## PROBLEM TO WORK ON
Go through the listing and state how many lines hold the string "each". Nothing else is needed.

## EXTRACTED DATA
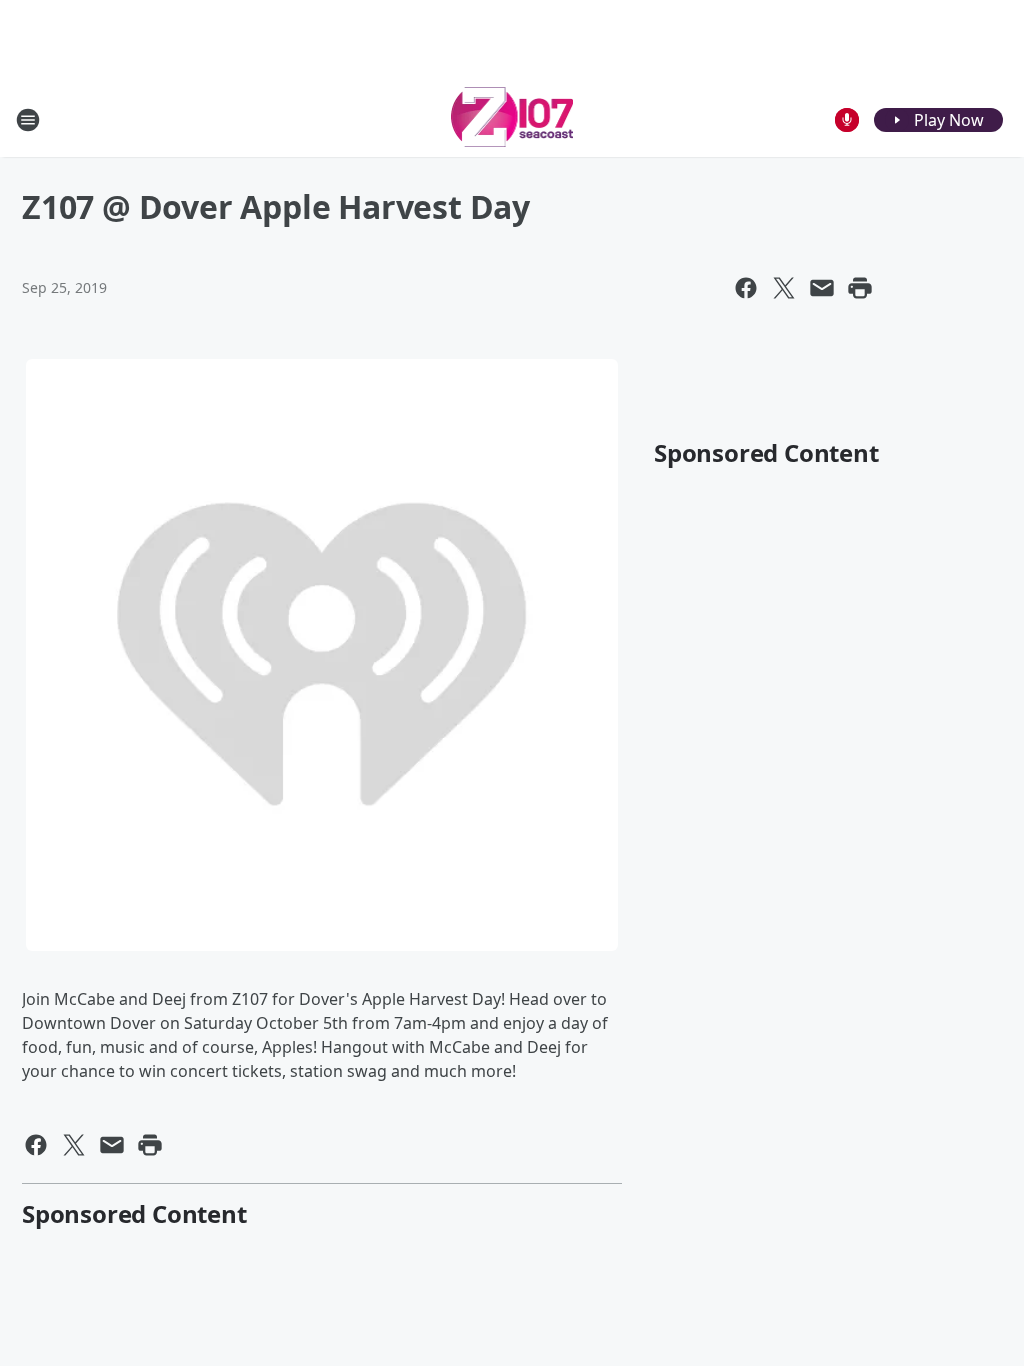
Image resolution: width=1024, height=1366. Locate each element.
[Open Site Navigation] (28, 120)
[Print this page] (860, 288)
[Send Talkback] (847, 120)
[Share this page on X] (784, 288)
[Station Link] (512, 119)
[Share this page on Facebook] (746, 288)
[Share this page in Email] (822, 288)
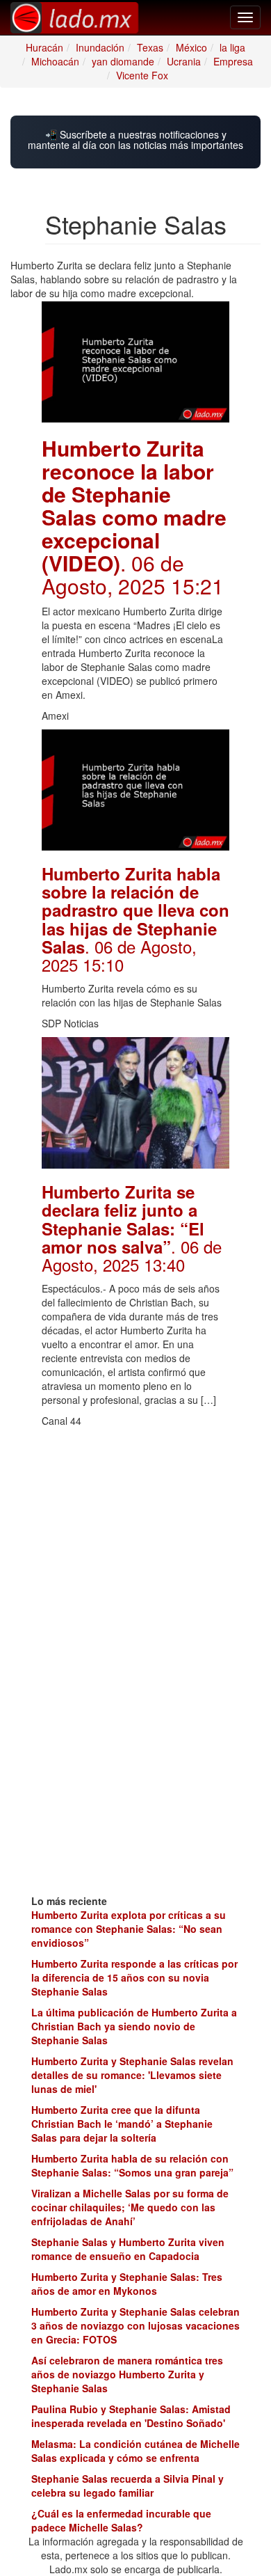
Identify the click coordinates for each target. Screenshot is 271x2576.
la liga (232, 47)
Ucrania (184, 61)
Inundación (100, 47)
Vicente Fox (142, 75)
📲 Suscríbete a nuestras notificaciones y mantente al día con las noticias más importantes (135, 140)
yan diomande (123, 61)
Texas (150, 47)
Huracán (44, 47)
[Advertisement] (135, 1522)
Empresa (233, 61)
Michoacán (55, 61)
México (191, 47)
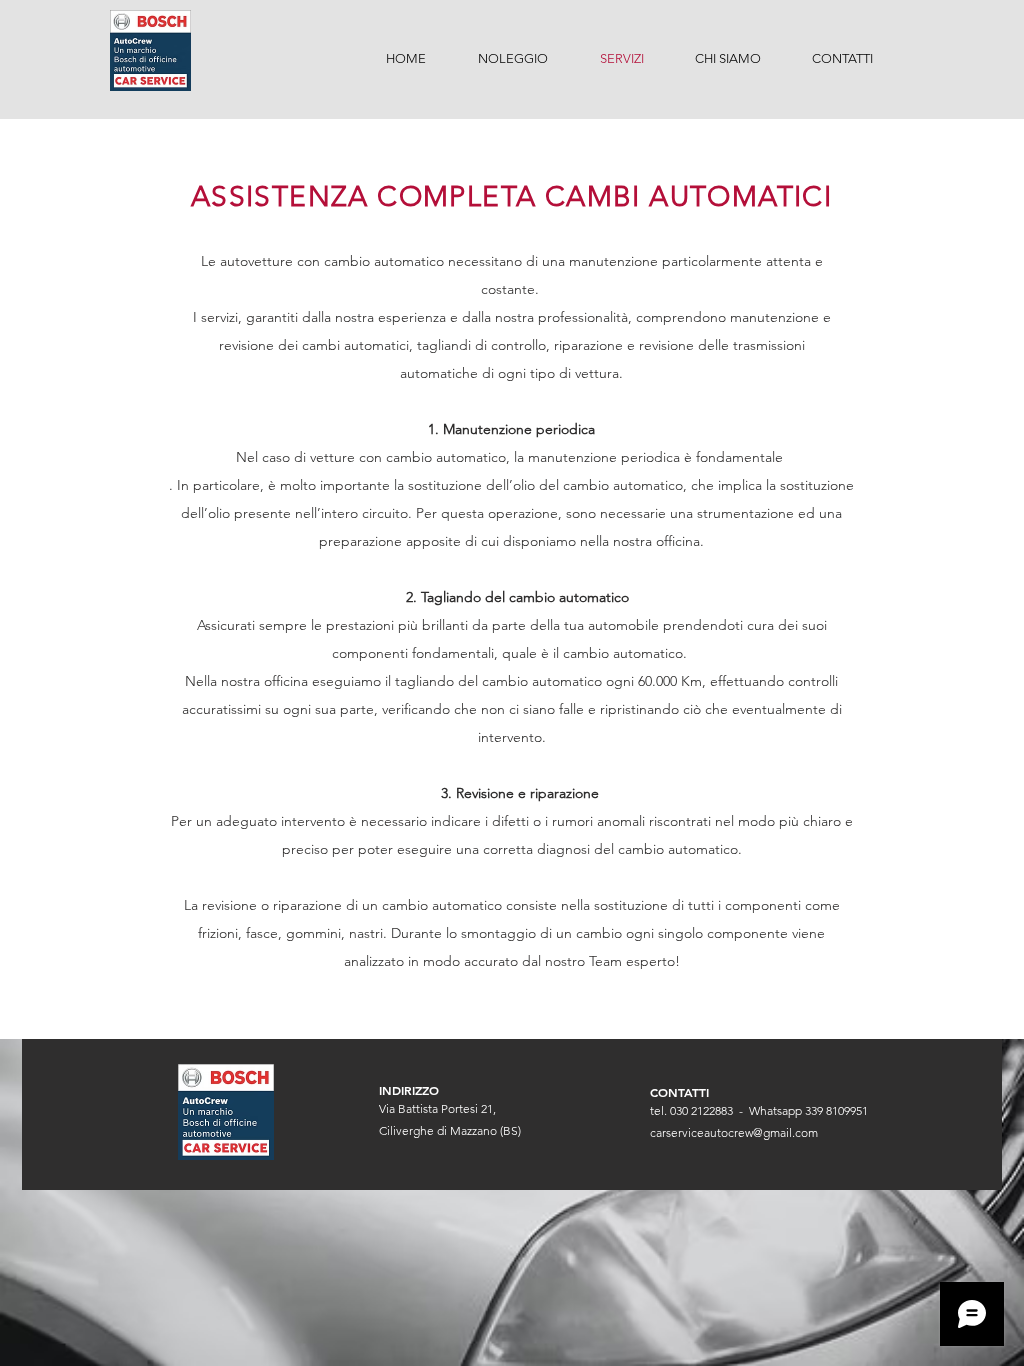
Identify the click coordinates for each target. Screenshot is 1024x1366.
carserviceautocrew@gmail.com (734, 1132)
...
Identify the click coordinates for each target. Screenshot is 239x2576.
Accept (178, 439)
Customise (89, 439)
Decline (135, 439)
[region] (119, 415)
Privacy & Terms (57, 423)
==
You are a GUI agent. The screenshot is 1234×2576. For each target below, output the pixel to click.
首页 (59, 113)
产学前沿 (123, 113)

## ANSWER FOR THIS EXERCISE
5